On Tuesday, the Justice Department slammed the private prison company CoreCivic and the US Marshals Service for poor oversight and severe understaffing at a Kansas maximum-security facility that holds federal detainees awaiting trial. These problems led to security risks and low morale, according to the DOJ’s Office of Inspector General, which released an audit of the Leavenworth Detention Center covering 2010 to 2015.
The scathing report comes two months after the Trump administration reversed the Obama administration’s decision to scale back the Justice Department’s use of private prisons following reports of security and administration problems in privatized facilities.
The audit found that CoreCivic, formerly known as the Corrections Corporation of America, struggled with periodic staffing shortages at Leavenworth. In September 2015, there was a 23 percent vacancy rate among correctional officers, who appeared to be leaving for higher-paying jobs with benefits. As a result, the audit found, CoreCivic required long-term mandatory overtime and had to shutter essential security posts, making it harder to respond to emergencies and control access in and out of the facility. The failure to “consistently fill these posts compromised its ability to run the facility in a safe and secure manner,” the auditors wrote.

# WHAT THIS EXERCISE ASKS
A: According to the Leavenworth audit article, what was the vacancy rate among correctional officers in September 2015?
B: Return the passage of the Leavenworth audit article from "The audit found that" up to and including "the auditors wrote.".
The material has no connection to the Leavenworth audit article.

# EXTRACTED DATA
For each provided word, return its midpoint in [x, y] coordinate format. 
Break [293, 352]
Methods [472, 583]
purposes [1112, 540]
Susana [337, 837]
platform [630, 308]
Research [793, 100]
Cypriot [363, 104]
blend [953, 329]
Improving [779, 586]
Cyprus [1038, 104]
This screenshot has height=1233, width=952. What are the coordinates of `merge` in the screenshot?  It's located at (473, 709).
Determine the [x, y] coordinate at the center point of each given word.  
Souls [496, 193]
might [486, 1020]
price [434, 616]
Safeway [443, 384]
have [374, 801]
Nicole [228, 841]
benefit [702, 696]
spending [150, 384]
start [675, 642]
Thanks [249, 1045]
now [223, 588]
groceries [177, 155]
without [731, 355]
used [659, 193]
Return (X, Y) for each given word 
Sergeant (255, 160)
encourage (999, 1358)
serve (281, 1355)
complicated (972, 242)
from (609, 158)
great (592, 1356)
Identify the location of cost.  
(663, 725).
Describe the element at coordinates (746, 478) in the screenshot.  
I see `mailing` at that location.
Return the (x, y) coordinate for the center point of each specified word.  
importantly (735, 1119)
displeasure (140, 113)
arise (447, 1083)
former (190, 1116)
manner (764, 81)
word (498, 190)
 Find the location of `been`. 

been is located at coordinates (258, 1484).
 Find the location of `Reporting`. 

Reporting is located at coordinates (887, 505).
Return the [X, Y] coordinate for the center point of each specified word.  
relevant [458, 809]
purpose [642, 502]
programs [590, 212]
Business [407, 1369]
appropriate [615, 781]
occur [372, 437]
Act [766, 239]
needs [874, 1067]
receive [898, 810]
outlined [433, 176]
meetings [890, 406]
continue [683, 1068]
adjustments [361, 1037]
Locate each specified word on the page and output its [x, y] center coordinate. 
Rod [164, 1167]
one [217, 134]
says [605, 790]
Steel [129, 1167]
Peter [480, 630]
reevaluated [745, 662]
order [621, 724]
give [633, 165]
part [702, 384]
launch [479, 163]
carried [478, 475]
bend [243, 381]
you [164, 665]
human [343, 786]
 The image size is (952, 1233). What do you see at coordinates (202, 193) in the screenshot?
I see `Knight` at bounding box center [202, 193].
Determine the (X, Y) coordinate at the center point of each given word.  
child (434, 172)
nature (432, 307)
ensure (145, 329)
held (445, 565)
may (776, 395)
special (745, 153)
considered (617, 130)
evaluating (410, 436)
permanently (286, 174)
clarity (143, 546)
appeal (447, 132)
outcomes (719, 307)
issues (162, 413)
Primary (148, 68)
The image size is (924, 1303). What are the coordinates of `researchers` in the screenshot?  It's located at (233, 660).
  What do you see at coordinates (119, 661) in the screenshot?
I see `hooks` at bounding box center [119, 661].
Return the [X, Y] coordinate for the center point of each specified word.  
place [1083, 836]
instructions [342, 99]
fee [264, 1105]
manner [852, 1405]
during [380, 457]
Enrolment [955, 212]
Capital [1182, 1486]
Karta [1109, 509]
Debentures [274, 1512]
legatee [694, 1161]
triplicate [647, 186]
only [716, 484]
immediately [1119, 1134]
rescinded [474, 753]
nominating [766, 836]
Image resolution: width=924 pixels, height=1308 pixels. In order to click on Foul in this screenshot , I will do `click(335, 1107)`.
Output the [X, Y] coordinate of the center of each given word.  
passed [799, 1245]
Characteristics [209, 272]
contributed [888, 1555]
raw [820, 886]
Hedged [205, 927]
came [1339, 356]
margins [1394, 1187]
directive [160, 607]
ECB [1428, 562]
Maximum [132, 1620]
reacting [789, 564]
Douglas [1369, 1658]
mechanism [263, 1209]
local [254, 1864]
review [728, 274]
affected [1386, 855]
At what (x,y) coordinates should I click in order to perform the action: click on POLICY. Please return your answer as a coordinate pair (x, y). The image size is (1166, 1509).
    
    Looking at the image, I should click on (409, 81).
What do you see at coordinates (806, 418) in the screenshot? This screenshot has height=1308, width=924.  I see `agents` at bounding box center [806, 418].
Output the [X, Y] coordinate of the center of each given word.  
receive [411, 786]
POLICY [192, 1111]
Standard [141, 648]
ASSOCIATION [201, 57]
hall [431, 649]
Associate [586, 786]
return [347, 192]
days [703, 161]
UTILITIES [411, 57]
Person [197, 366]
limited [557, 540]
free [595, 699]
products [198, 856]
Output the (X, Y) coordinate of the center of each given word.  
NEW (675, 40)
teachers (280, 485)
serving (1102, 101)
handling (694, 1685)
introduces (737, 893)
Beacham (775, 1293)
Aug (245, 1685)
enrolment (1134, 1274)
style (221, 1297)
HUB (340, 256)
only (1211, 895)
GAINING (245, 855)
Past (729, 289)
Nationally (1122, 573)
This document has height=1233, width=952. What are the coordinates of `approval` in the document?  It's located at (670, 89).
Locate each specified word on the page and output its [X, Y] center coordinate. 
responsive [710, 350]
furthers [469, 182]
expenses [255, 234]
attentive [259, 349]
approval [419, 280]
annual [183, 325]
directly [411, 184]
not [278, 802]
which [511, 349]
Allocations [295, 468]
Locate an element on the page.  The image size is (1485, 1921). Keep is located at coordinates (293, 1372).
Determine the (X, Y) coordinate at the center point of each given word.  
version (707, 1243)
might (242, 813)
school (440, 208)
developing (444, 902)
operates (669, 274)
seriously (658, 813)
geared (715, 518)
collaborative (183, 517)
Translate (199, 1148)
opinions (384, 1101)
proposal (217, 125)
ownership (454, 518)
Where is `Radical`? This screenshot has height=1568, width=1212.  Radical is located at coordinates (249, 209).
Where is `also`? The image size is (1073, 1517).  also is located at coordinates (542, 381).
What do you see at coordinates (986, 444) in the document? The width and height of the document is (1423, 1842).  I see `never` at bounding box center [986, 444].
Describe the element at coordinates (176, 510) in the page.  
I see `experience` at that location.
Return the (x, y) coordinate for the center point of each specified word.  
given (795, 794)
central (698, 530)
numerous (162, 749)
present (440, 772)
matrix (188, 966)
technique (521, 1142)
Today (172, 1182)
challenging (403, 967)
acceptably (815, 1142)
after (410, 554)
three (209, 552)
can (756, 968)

# RESULTS BY TASK
A: 23 percent

B:
The audit found that CoreCivic, formerly known as the Corrections Corporation of America, struggled with periodic staffing shortages at Leavenworth. In September 2015, there was a 23 percent vacancy rate among correctional officers, who appeared to be leaving for higher-paying jobs with benefits. As a result, the audit found, CoreCivic required long-term mandatory overtime and had to shutter essential security posts, making it harder to respond to emergencies and control access in and out of the facility. The failure to “consistently fill these posts compromised its ability to run the facility in a safe and secure manner,” the auditors wrote.